I've read, and have a signed copy of Dr. Jeff Meldrum's book "Sasquatch. Legend Meets Science". A good book.

In as much as I find the Patterson-Gimlin film, the tracks that have shown dermal ridges, and a few (read very few) documented sightings somewhat compelling, I'm not completely convinced of this creature's existence.

Combine my remaining skepticism with my training to be completely sure of my target before I fire, it would be completely irresponsible for me to shoot if presented the opportunity.
 
Since there aren't any good SQUATCH recipies out there I would have to let it go. I am trying to remember but I can't recall any of them being associated with fatalities. I mean Ted K. had more than they do. I might try to convince it to run for congress as an independent. It would have the name recognization and is known to stay out of most peoples business. JMHO
Larry
 
Big Foot

Those Finding Bigfoot type shows are a complete fraud. I live in the country, and a couple neighbor/shootin buddies of mine and me get together for an extended poker game several times during the winter on cold nights up here in North Dakota. And when we have a bright moon-lit night we see Big Foot on a regular basis.:D
 
Well, I would presume that what ever would work on a bear would
work on a Sasquatch. One request, though. Please make sure it isn't
me! I'm somewhat hirsute, especially since I grew the beard back out
(except, of course, for the thinning part on the back of my head)& have
been called Sasquatchish, or Big Foot like. Even though I'm nowhere near eight
foot tall, the worry would be that someone would assume I was some
kind of pygmy variation, or young Sasquatch, except for my grayish
coloration. I've yet to wander in your neck of the woods, but you never
know!
 
I'd hope it would the lucky day when I happened to wearing my .480 Ruger loaded with hard castings out of my 400 grain RCBS mold. I assume Big Foot requires penetration similar to a grizzly.

### DATASET ROWS

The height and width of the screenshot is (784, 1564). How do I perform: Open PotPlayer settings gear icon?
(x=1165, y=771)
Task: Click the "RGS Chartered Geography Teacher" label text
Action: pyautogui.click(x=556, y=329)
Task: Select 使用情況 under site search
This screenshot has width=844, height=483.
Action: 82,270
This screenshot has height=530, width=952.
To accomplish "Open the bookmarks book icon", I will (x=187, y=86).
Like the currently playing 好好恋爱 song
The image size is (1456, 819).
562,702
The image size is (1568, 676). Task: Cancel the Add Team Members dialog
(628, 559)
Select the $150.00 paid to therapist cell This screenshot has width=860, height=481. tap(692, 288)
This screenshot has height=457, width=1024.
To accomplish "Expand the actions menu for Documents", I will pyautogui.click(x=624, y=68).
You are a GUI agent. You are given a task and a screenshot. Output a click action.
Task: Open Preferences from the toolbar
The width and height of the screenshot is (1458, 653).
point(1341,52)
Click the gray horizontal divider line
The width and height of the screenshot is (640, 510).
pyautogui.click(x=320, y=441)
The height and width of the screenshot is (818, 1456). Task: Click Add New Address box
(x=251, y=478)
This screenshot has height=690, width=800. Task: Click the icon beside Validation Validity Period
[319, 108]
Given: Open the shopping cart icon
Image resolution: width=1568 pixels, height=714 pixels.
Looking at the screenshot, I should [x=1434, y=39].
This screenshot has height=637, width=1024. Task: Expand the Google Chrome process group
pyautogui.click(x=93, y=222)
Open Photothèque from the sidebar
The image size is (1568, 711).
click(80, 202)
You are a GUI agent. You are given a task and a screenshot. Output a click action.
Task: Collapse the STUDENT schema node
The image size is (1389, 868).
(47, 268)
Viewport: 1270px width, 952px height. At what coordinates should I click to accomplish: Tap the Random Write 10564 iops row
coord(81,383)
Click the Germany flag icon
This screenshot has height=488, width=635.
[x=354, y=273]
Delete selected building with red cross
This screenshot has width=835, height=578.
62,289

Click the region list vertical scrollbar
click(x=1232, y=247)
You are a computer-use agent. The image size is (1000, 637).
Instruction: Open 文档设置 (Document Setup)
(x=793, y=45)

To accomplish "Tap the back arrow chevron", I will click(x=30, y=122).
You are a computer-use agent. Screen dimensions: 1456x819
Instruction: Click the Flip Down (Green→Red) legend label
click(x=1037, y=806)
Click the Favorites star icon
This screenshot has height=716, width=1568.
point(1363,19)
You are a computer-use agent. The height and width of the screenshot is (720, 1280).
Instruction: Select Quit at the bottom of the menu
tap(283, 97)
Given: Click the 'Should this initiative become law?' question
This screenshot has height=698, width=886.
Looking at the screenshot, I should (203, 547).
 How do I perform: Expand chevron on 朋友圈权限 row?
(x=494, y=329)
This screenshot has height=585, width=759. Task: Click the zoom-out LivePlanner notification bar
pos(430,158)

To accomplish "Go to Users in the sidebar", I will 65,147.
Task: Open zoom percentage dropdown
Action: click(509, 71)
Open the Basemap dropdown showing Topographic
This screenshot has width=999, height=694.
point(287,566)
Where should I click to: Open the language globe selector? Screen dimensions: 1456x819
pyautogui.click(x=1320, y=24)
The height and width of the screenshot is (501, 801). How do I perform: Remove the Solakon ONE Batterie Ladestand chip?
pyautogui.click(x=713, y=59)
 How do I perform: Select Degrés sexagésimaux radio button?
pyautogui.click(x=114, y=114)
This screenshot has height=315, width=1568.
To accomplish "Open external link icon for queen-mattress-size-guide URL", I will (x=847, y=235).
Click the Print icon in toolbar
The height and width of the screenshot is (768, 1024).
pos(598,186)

### DIRECTIONS
• 1. In the Sasquatch discussion, what book does the first writer own a signed copy of?
• 2. Decide whether each statement agrees with the Sasquatch discussion, and quote the words that settle it: (a) The first writer is fully convinced the creature exists. (b) The poker games take place on cold winter nights in North Dakota. (c) The bearded writer says he is about eight feet tall.
• 3. Write what comes next in the Sasquatch discussion, starting after its final sentence.
The data are not needed for any of this work.

### TASK RESULTS
• 1. Dr. Jeff Meldrum's book "Sasquatch. Legend Meets Science".

• 2.
(a) No: "I'm not completely convinced of this creature's existence."
(b) Yes: "get together for an extended poker game several times during the winter on cold nights up here in North Dakota"
(c) No: "Even though I'm nowhere near eight foot tall"

• 3.
More realistically, considering how shy Big Foot is, it would be just like the local black bears. You're lucky to get a glimpse of them and if they think you've spotted them they crash off deeper into the brush at about 25 mph.

A couple of pre-WW II family bear story come to mind.

Grandpa was watching through the farm house window while his older teenage daughter walked down the ¼ mile long drive way. She looked up from her feet the same time a bear walking in from the opposite direction did and both noticed each other for the first time at about 20 feet. Both of them spun around and left dust clouds sprinting off back in the direction from which they'd come.

The other bear story occurred behind the farm house where chickens wanded free across a rough lawn. It looks the same today except my cousin has ducks and geese mixed in the flock. The edge of the lawn borders on forest because it drops off fast down to a creek.
A couple of women were leaning against the fence chatting when a bear that had come up the bank walked out into the lawn. A mean rooster charged the bear kicking the talons on the back of it ankles towards the bear's tender nose. The just bear opened its jaws, snapped down on the rooster, and walked back into the gully with lunch.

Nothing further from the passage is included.